Make your scene hard to cut
I was sad about Carrie Fisher at the end of 2016. Who wouldn’t be? Such a huge part of my life. The night the news hit, I rewatched the first Star Wars movie. Such a fantastic film in so, so many ways. No big surprise that it has endured for so long.
The trash compactor scene? Superfluous. It could be cut or replaced and nobody would ever notice. Nothing builds to it and nothing is affected by it afterwards. It’s just a thing that happens.
Now Star Wars is Star Wars and it’s totally awesome and it gets away with it without a problem. And it’s a good scene, right? If it’s a good scene, we’re going to want to keep it. But we aren’t all as fortunate and excellent as Star Wars and, really, being a good scene or even a great scene isn’t always enough of a reason to keep it. When a scene could be so easily switched out without affecting the story in any way, it’s worth asking ourselves whether we should really have it at all. Wouldn’t it be better to replace it with a scene that actively contributes to where the story is going? That adds a skill or some determination or info that will come into play later? Something that will be paid off? Or something that directly says something important about the characters or the theme?

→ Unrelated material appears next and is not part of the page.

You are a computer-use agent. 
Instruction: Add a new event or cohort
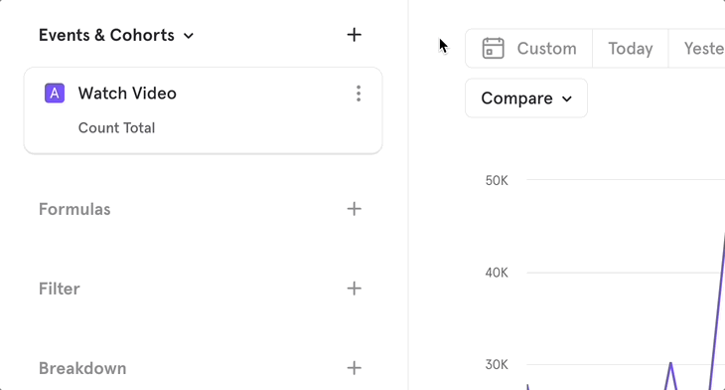pyautogui.click(x=355, y=35)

In screenwriting books, we often read about the need for complications and obstacles and they aren’t wrong. But if they’re JUST obstacles and then they are overcome, you’re just chucking stuff at your characters without really building your story. This is like those old black and white TV serials, which of course Lucas was hugely inspired by. You could miss a bunch of episodes and it won’t matter at all even if what you missed contained fantastic scenes.
But if you can go a step further and add those complications and obstacles in a way that, once they are dealt with, your characters have now progressed clearly in your story, then you’ve got a section that means more. Something that has some real impact. And often the test is: what happens if I cut this? If you have huge holes to patch then you know at least that the section moved the story forward. That doesn’t mean it’s good yet! But at least it progressed the story.

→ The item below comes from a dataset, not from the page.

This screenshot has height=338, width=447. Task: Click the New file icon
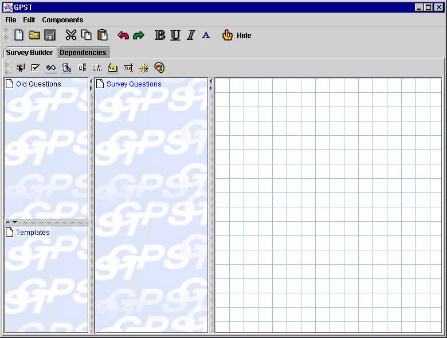pos(19,35)
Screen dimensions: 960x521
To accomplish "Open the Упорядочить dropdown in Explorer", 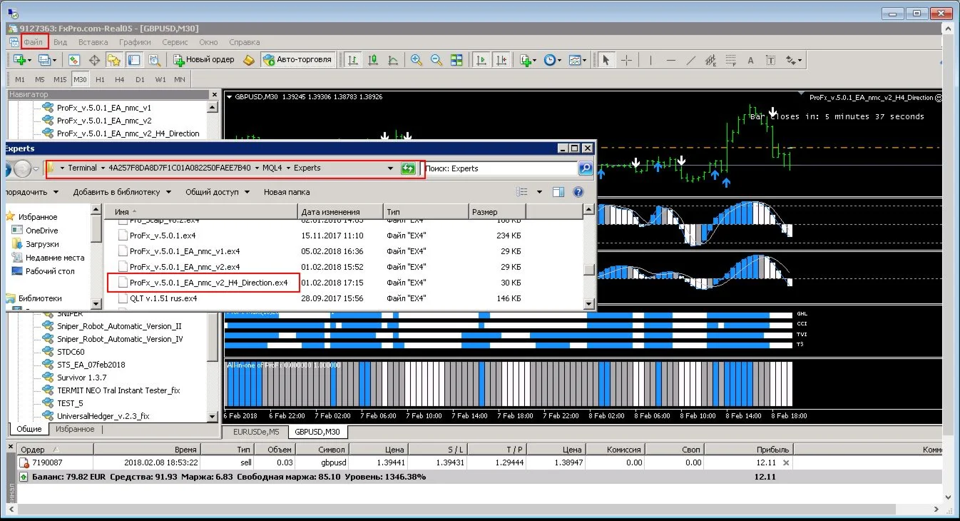I will [x=29, y=192].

So ideally, there should be two reasons that it’s really hard to cut scenes:
1) It’s an awesome scene.
2) It moves the story forward.
One without the other should be very hard to justify. Fix it or cut it. When someone goes through your story, they shouldn’t want to cut a scene. If someone else suggests it, everyone should be horrified at the thought and instantly shout reasons why it needs to be kept. Make your scenes hard to cut by making them great AND crucial to the story.
Then be prepared to lose them anyway as you refine your story further.